### WHAT IS NEEDED
For this exercise, copy exactly the lines below from the one with "1568x517 pixels." through the one with "the Members people" and leave out the pictures.

RECORDS FOR THIS EXERCISE section start

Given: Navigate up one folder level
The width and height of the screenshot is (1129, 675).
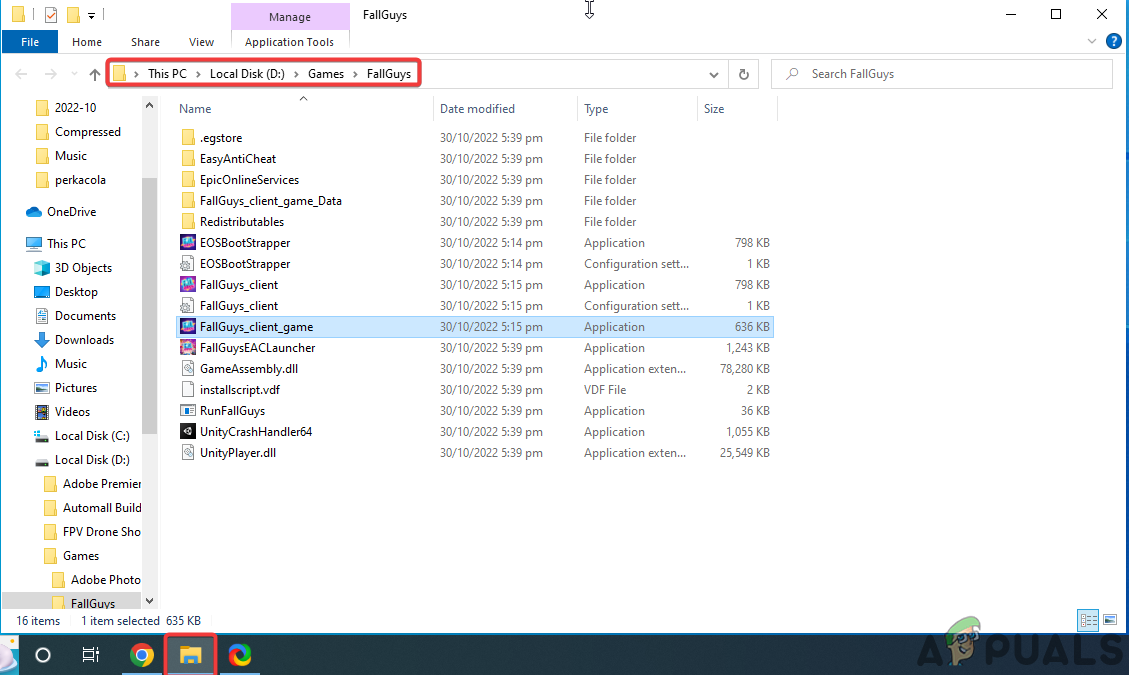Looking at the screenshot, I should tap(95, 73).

RECORDS FOR THIS EXERCISE section end
RECORDS FOR THIS EXERCISE section start

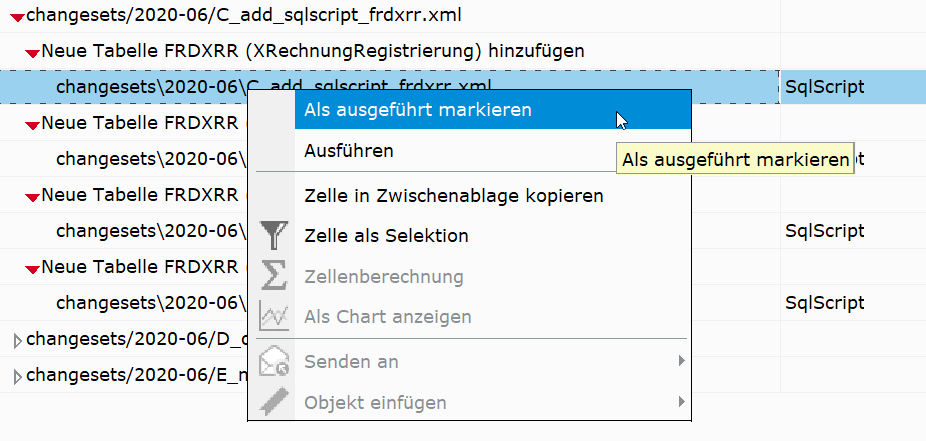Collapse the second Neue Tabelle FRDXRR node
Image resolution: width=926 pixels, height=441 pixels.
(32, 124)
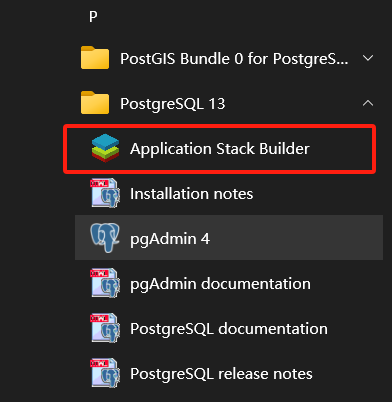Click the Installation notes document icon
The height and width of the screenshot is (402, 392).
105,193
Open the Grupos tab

RECORDS FOR THIS EXERCISE section end
RECORDS FOR THIS EXERCISE section start

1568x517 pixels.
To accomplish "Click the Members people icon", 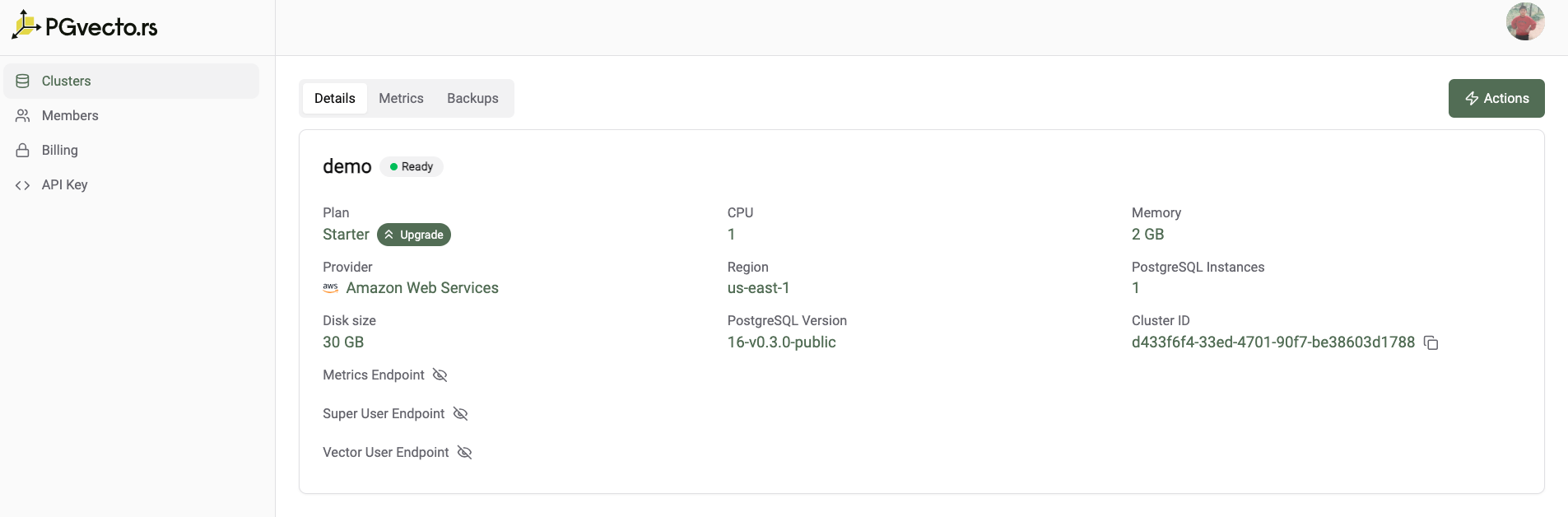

RECORDS FOR THIS EXERCISE section end

### EXPECTED ANSWER
1568x517 pixels.
To accomplish "Click the Members people icon", 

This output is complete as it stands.